そうじゃない。そうじゃ無いんだ。それは一時的な引き延ばしに過ぎない。本質はもっと残酷で、冷酷だ。だから、別れを惜しまない為、今と言う日を必死に…後悔無い様に生きて来た。


「キミはまだ先が、未来がある。だから…契約を破棄させてくれ」


『いやよっ!!私は…貴方じゃなきゃ…生きて行けないの』


こういう所はいつも強情なんだ。もう何千年と過ごしてきたからね。それは分かる。だからこそ、別れが俺たちに必要なんだ。


「今日が祝いの日になるよう…努力してきた。だから…キミも今日をが祝いの日になるように…これから過ごしていくんだ」


『いや…いやっ!』


ここまで子供の様に癇癪を起すのは初めて見たかもしれない。喧嘩だってしたことはあった。でも、いつもキミが大人の対応をしてくれていた。だからこそ…意外だ。


「せめて…死ぬところをキミに見られたくは無いから。《ヴァルディス》…頼んだよ」


この国の象徴たる”兵器”。【王剣】と融合を果たした《ヴァルディス》だ。これまで戦争をコイツ一人で何とかしてきた。それくらいのアーティファクト。


「”””契約ノ糸ヲ断切シマス”””」


『いやっ!!!やめて…《ヴァルディス》!!!!』


音は無かった。


静寂…あるいは孤独。また一人となってしまった男の涙だけが…この世界を照らしていた。

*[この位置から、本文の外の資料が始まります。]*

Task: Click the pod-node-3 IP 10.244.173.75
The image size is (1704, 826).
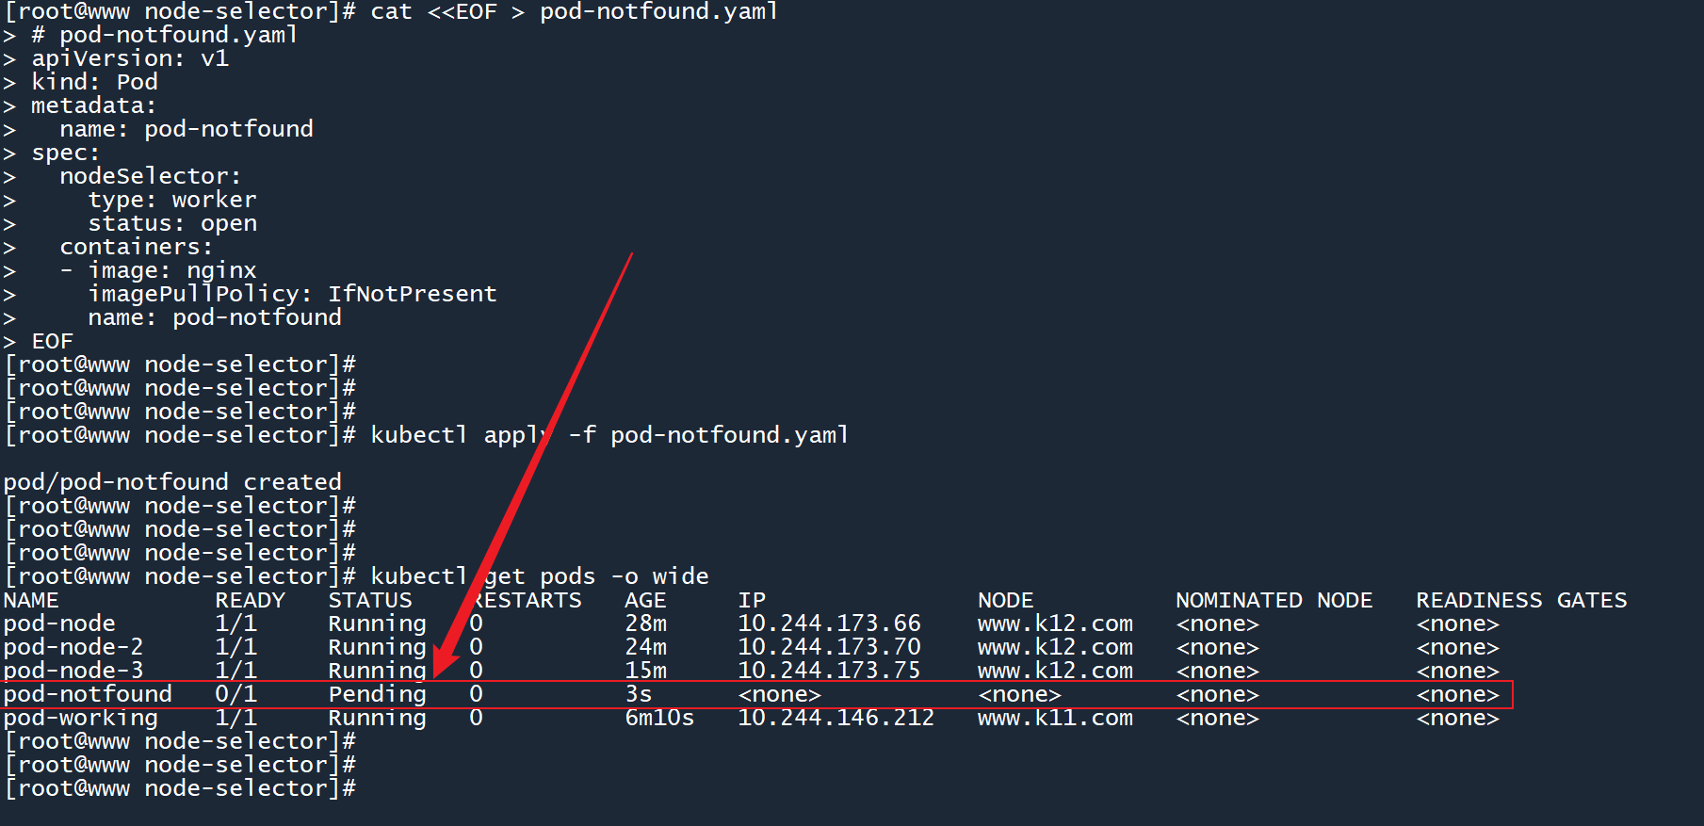Action: click(829, 671)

「この国って元は”王様”が居たんだろ?どんな人だったのかな~」


「人形みたいに見た目も変わらない人だって言ってた!」


「うぇ~気持ちわりぃ!」


子供の無邪気な笑い声。この国は”王”から解き放たれ、民主主義の国家となった。そして…歴史から抹消された王…その存在を覚えている物はこの世にはもう存在しなくなっていた。


『ノクス…私は貴方が…』


一時も忘れたことは無い…愛しのあの人。もう顔を見なくなってどれほどの時が経ったのか。


ただただ月が光り、太陽が昇る日々の繰り返し。


「なあ聞いたかよ。あの森で変な墓みたいなんが見つかったらしいぜ!」


「え~やだ怖いよ」


「何言ってんだ!今度肝試しに行くぞ!」


お墓…罰当たりな人の子。まだ倫理観が育ってないから仕方ないとも言えるけど。


「噂によるとこの国に居た王様の墓だって!」


え…。それってもしかして…っ!


そう思うと居ても経っても居られなかった。身体が勝手に動く。また…あの人に会えるかも知れない。ただそれだけが私の無限の原動力となった。